┌─ Dataset extract

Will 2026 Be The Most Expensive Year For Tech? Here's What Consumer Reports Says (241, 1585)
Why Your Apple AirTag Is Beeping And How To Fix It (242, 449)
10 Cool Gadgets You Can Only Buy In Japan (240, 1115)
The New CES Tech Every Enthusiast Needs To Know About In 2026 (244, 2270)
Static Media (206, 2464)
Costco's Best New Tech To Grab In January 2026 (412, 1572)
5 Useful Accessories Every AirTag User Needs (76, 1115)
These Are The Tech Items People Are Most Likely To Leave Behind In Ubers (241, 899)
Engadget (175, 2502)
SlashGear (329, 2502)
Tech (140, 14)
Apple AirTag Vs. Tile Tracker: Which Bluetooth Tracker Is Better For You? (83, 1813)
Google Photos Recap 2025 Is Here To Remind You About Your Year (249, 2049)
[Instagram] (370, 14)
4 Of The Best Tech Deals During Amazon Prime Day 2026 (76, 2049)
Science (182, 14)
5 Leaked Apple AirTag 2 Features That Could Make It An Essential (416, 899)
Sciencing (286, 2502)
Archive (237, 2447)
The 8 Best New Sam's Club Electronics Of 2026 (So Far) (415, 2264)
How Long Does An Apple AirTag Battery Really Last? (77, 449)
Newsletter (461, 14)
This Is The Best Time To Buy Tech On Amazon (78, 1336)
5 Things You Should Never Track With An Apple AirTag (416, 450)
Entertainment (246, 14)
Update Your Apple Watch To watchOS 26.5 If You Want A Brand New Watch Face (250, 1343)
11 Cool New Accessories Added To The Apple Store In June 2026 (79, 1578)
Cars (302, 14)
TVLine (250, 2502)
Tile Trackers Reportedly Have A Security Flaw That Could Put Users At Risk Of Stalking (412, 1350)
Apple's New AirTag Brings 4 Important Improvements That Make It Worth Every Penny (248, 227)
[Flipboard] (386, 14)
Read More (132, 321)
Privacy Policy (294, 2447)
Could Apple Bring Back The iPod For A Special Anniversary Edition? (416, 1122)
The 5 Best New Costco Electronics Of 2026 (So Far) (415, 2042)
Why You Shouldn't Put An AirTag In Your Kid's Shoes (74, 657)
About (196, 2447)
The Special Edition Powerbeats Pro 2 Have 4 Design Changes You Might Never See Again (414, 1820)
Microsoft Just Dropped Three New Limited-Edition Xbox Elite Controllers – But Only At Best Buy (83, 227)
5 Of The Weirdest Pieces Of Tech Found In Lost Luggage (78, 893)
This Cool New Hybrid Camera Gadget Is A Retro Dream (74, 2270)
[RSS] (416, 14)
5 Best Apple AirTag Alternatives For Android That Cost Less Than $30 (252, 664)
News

└─

Task description:
Please lay out the stretch of records from the line containing "The Special Edition" through the end of the records as a JSON list of strings, one string per line, leaving out any blank lines.

Response to this task:
[
  "The Special Edition Powerbeats Pro 2 Have 4 Design Changes You Might Never See Again (414, 1820)",
  "Microsoft Just Dropped Three New Limited-Edition Xbox Elite Controllers – But Only At Best Buy (83, 227)",
  "5 Of The Weirdest Pieces Of Tech Found In Lost Luggage (78, 893)",
  "This Cool New Hybrid Camera Gadget Is A Retro Dream (74, 2270)",
  "[RSS] (416, 14)",
  "5 Best Apple AirTag Alternatives For Android That Cost Less Than $30 (252, 664)",
  "News"
]